Field-Level Encryption
OSO Kafka Backup Enterprise provides field-level encryption to protect sensitive data within messages while keeping the overall message structure readable.
Overview
Field-level encryption allows you to:
- Encrypt specific fields (SSN, credit card, etc.)
- Keep metadata and non-sensitive fields readable
- Decrypt on restore when needed
- Comply with data protection regulations
Original Message:
{
"order_id": "12345",
"customer": {
"name": "John Doe",
"email": "john@example.com", ← Encrypt
"ssn": "123-45-6789" ← Encrypt
},
"amount": 99.99
}
Encrypted Backup:
{
"order_id": "12345",
"customer": {
"name": "John Doe",
"email": "ENC[AES256:abc123...]",
"ssn": "ENC[AES256:def456...]"
},
"amount": 99.99
}
Configuration
Basic Encryption
enterprise:
encryption:
enabled: true
key_provider: env
key_env_var: ENCRYPTION_KEY
fields:
- path: "$.customer.ssn"
- path: "$.customer.email"
- path: "$.payment.card_number"
Key Providers
Environment Variable
enterprise:
encryption:
key_provider: env
key_env_var: ENCRYPTION_KEY
# Set the key (32 bytes for AES-256)
export ENCRYPTION_KEY="your-32-byte-encryption-key-here"
AWS KMS
enterprise:
encryption:
key_provider: aws-kms
kms_key_id: "arn:aws:kms:us-west-2:123456789:key/12345678-1234-1234-1234-123456789012"
kms_region: us-west-2
Azure Key Vault
enterprise:
encryption:
key_provider: azure-keyvault
keyvault_url: "https://myvault.vault.azure.net"

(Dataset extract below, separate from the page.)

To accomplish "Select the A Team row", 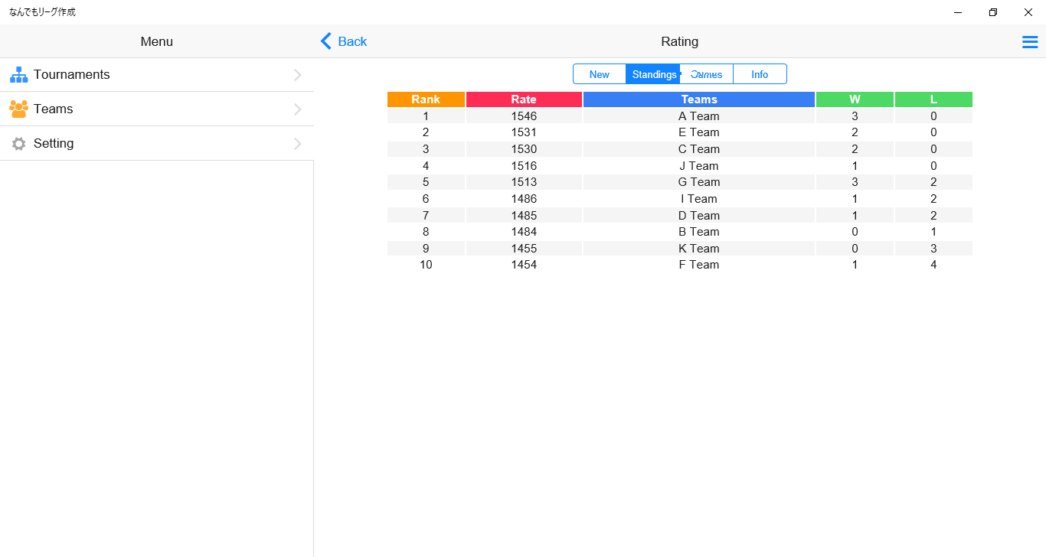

keyvault_key_name: "kafka-backup-key"
HashiCorp Vault
enterprise:
encryption:
key_provider: hashicorp-vault
vault_addr: "https://vault.example.com:8200"
vault_path: "secret/data/kafka-backup"
vault_key_name: "encryption_key"
File-Based
enterprise:
encryption:
key_provider: file
key_file: /etc/kafka-backup/encryption.key
# Key file should contain raw key bytes or base64
Field Selection
JSONPath Syntax
Use JSONPath to select fields:
fields:
# Direct field
- path: "$.email"
# Nested field
- path: "$.customer.ssn"
# Array element
- path: "$.items[*].price"
# Wildcard
- path: "$.*.secret"
# Deep wildcard
- path: "$..password"
Examples
# E-commerce order
fields:
- path: "$.customer.email"
- path: "$.customer.phone"
- path: "$.payment.card_number"
- path: "$.payment.cvv"
- path: "$.shipping.address"
# Healthcare record
fields:
- path: "$.patient.ssn"
- path: "$.patient.date_of_birth"
- path: "$.diagnosis[*].details"
- path: "$..notes"
# Financial transaction
fields:
- path: "$.account_number"
- path: "$.routing_number"
- path: "$.beneficiary.tax_id"
Encryption Algorithms
Supported Algorithms
| Algorithm | Key Size | Use Case |
|---|---|---|
| AES-256-GCM | 256 bit | Default, recommended |
| AES-128-GCM | 128 bit | Faster, still secure |
| ChaCha20-Poly1305 | 256 bit | Alternative to AES |
Algorithm Configuration
enterprise:
encryption:
enabled: true
default_algorithm: AES-256-GCM
fields:
- path: "$.ssn"
algorithm: AES-256-GCM
- path: "$.large_blob"
algorithm: ChaCha20-Poly1305 # Better for large data
Topic-Specific Encryption
Different encryption for different topics:
enterprise:
encryption:
enabled: true
topics:
- pattern: "orders*"
fields:
- path: "$.customer.email"
- path: "$.payment.card_number"
- pattern: "healthcare*"
fields:
- path: "$.patient.ssn"
- path: "$..diagnosis"
- pattern: "financial*"
fields:
- path: "$.account_number"
- path: "$.routing_number"
Restore Behavior
Decryption on Restore
By default, encrypted fields are decrypted during restore:
mode: restore
enterprise:
encryption:
decrypt_on_restore: true # Default
key_provider: aws-kms
kms_key_id: "arn:aws:kms:..."
Keep Encrypted
To keep fields encrypted after restore:
enterprise:
encryption:
decrypt_on_restore: false
Re-encrypt with Different Key
enterprise:
encryption:
decrypt_on_restore: true
# Re-encrypt with new key for target environment
re_encrypt:
enabled: true
key_provider: aws-kms
kms_key_id: "arn:aws:kms:us-east-1:..." # Different key
Key Rotation
Automatic Key Rotation
With KMS providers, key rotation is handled automatically:
# AWS KMS - enable automatic rotation
aws kms enable-key-rotation --key-id 12345678-...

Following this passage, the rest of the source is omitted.